=== To do ===
Leave out every picture, and return exactly the lines from the line containing "Instruction: Enable the" through the end of the records below, both inclusive.

********************

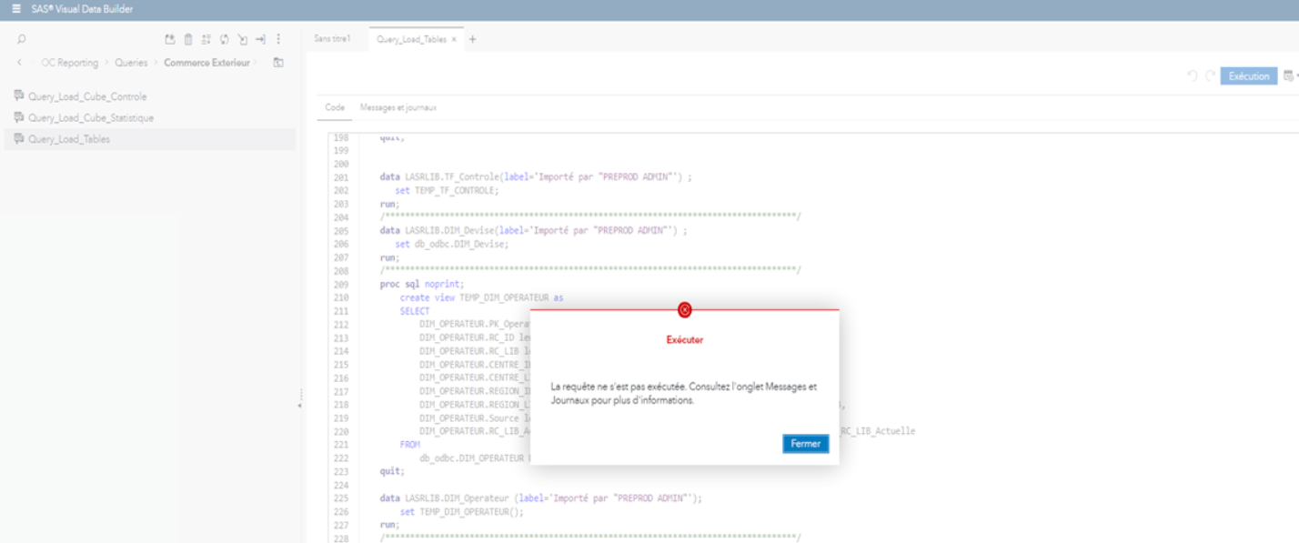This screenshot has width=1299, height=543.
Task: Expand the chevron after Commerce Exterieur breadcrumb
Action: pyautogui.click(x=256, y=62)
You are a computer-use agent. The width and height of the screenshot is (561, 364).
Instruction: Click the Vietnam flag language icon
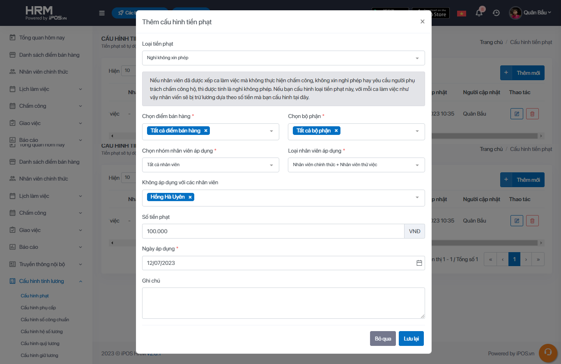pos(462,13)
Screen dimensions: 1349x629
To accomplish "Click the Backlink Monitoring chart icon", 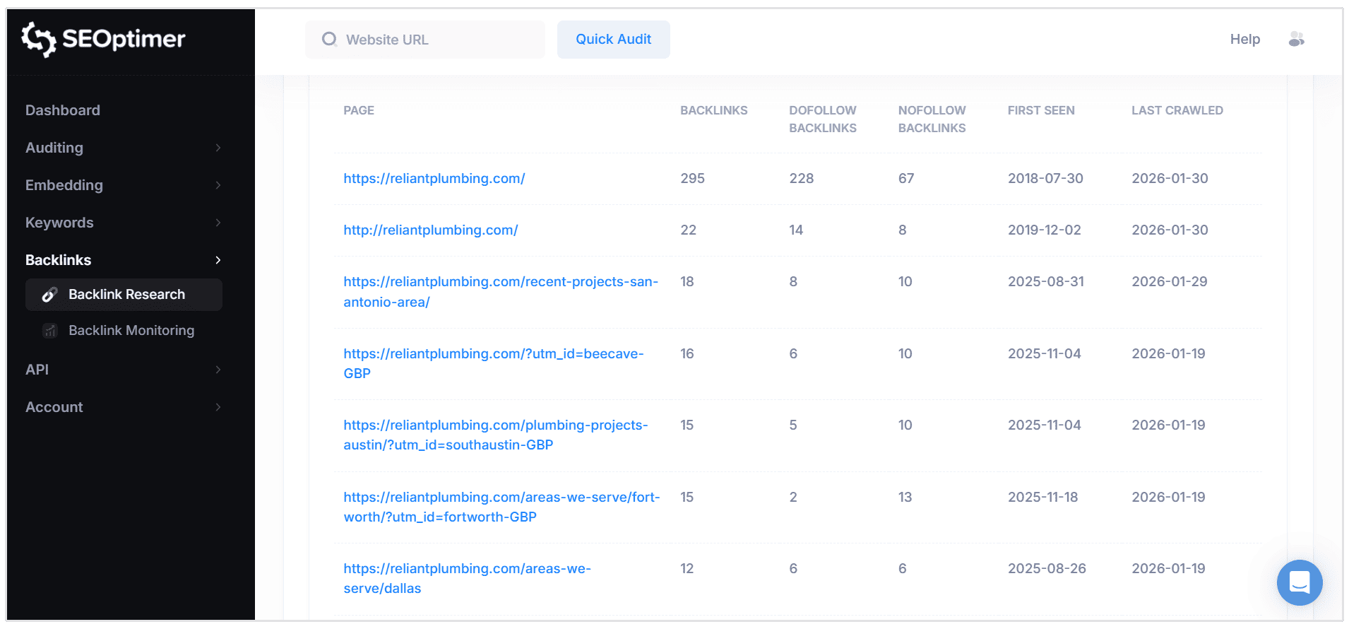I will tap(49, 331).
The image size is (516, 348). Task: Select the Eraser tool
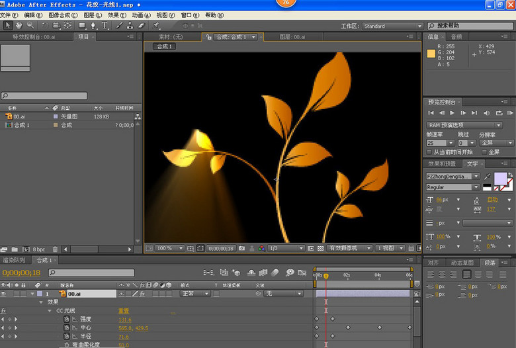coord(140,26)
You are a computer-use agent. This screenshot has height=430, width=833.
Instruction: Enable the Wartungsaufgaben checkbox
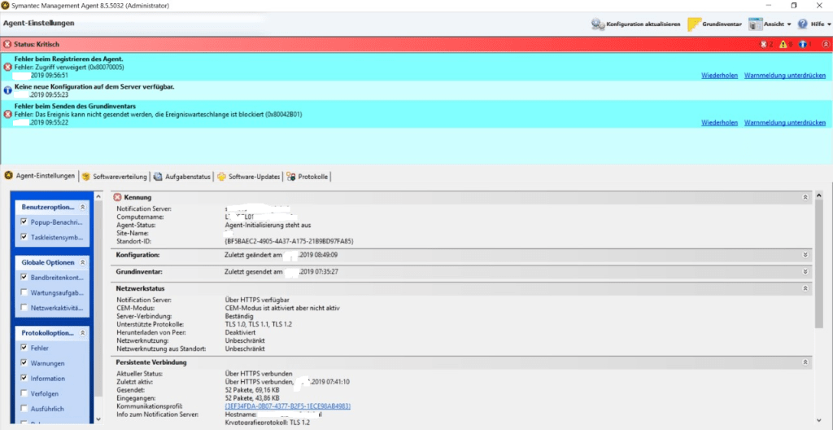point(24,292)
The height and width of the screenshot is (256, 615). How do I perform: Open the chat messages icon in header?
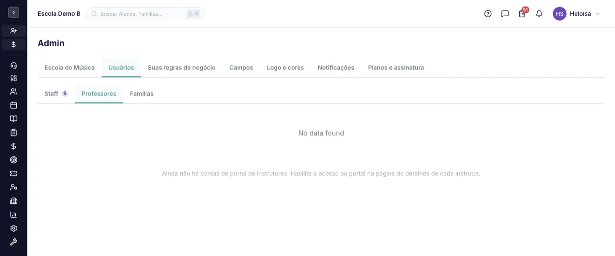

********************

=== Output below ===
Instruction: Enable the Wartungsaufgaben checkbox
point(24,292)
The height and width of the screenshot is (256, 615). How do I perform: Open the chat messages icon in header?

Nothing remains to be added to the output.